WORK REQUEST ▸
Pictures are to be left out; otherwise, copy exactly the lines from the line containing "1211x688 pixels. Task: Add the course to cart" through the end of the data.

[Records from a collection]
=== Section Start ===
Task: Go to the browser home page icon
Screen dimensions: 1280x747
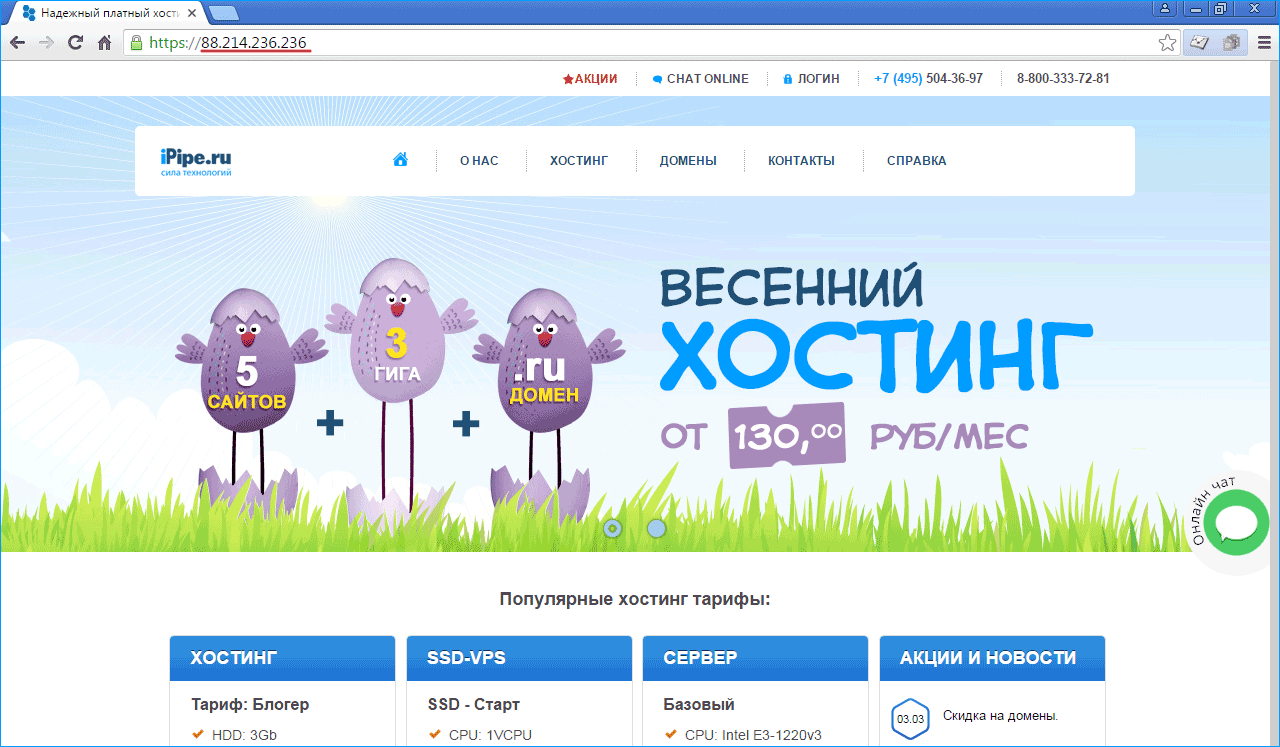Action: (x=104, y=43)
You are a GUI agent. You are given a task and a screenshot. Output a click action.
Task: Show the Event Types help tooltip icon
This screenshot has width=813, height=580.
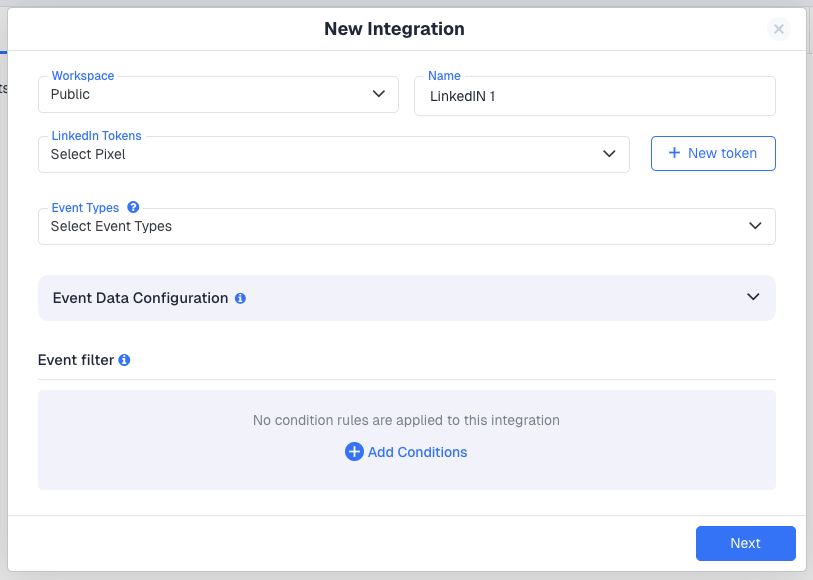point(133,208)
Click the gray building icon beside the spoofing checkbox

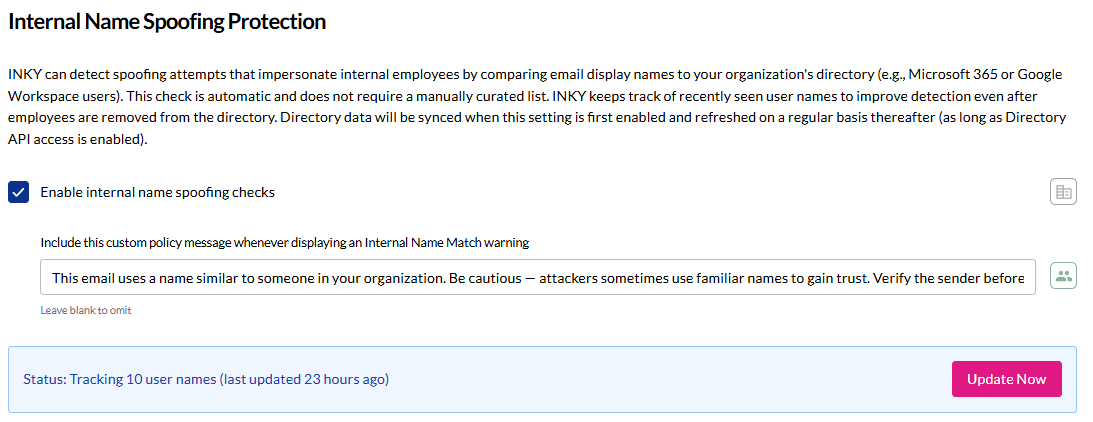click(1063, 192)
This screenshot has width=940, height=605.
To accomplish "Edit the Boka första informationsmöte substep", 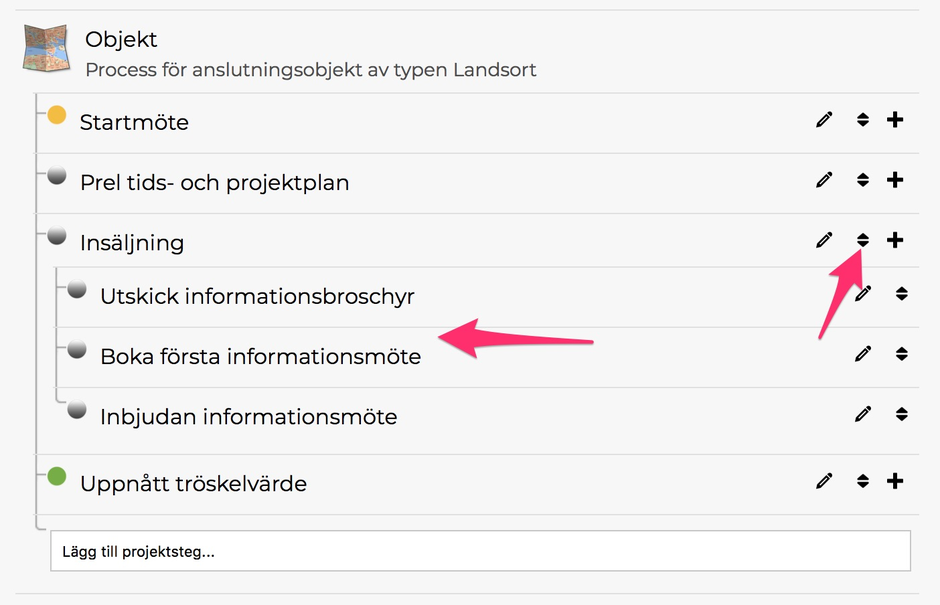I will click(863, 354).
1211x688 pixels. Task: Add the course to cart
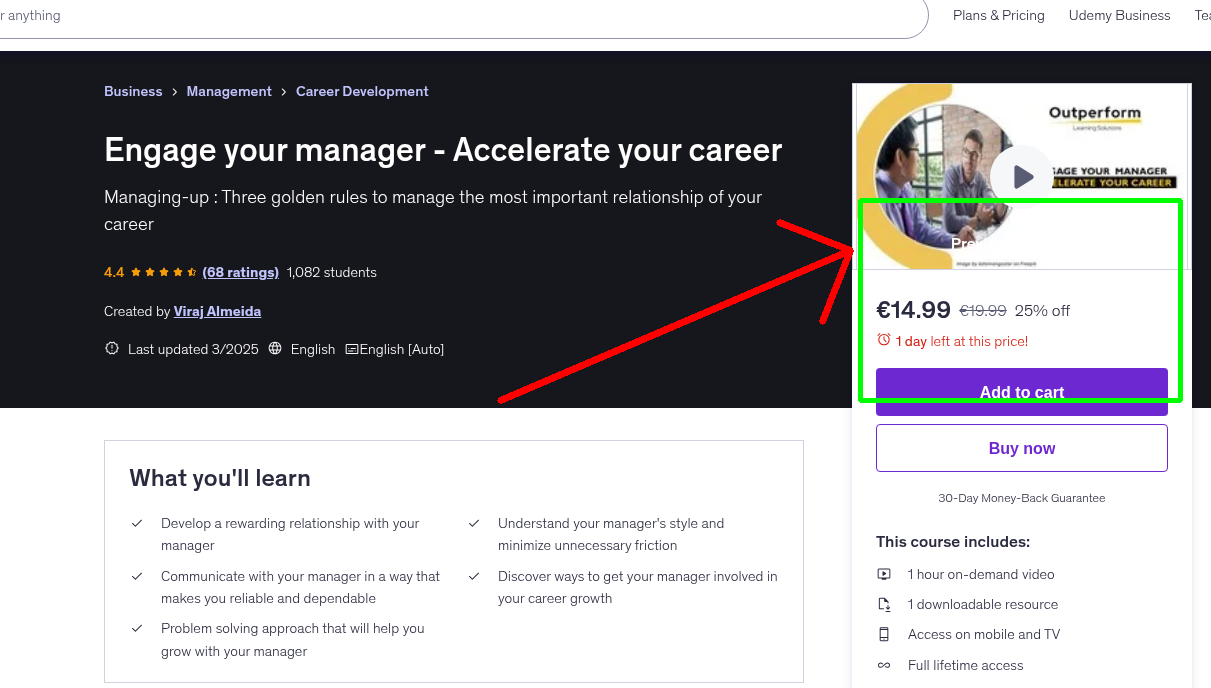[1021, 392]
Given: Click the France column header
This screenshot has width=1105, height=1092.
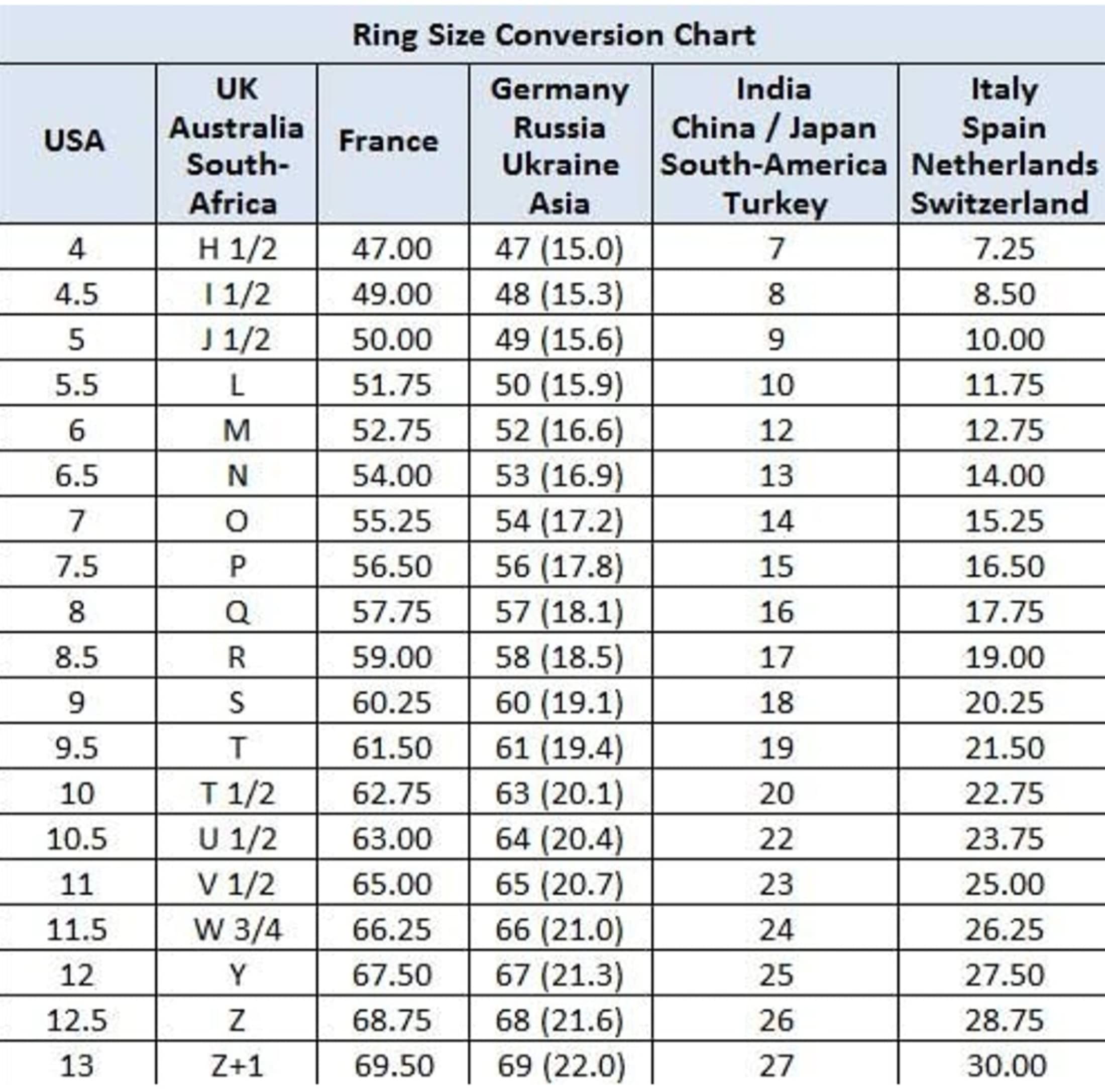Looking at the screenshot, I should click(392, 143).
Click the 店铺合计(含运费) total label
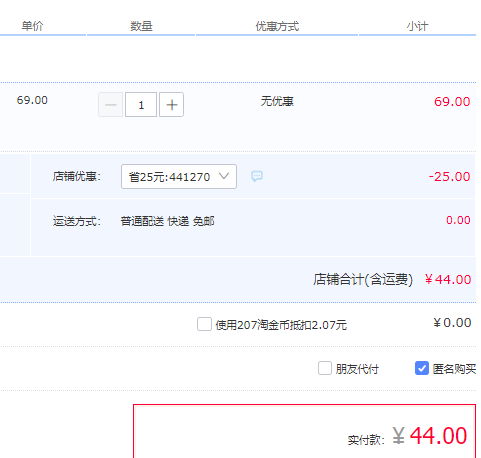Screen dimensions: 481x458 pyautogui.click(x=363, y=279)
=== Section End ===
RESULT OF THE TASK ▸
1211x688 pixels. Task: Add the course to cart
[1021, 392]
Given: Click the France column header
This screenshot has width=1105, height=1092.
Looking at the screenshot, I should click(392, 143).
Click the 店铺合计(含运费) total label
Screen dimensions: 481x458 pyautogui.click(x=363, y=279)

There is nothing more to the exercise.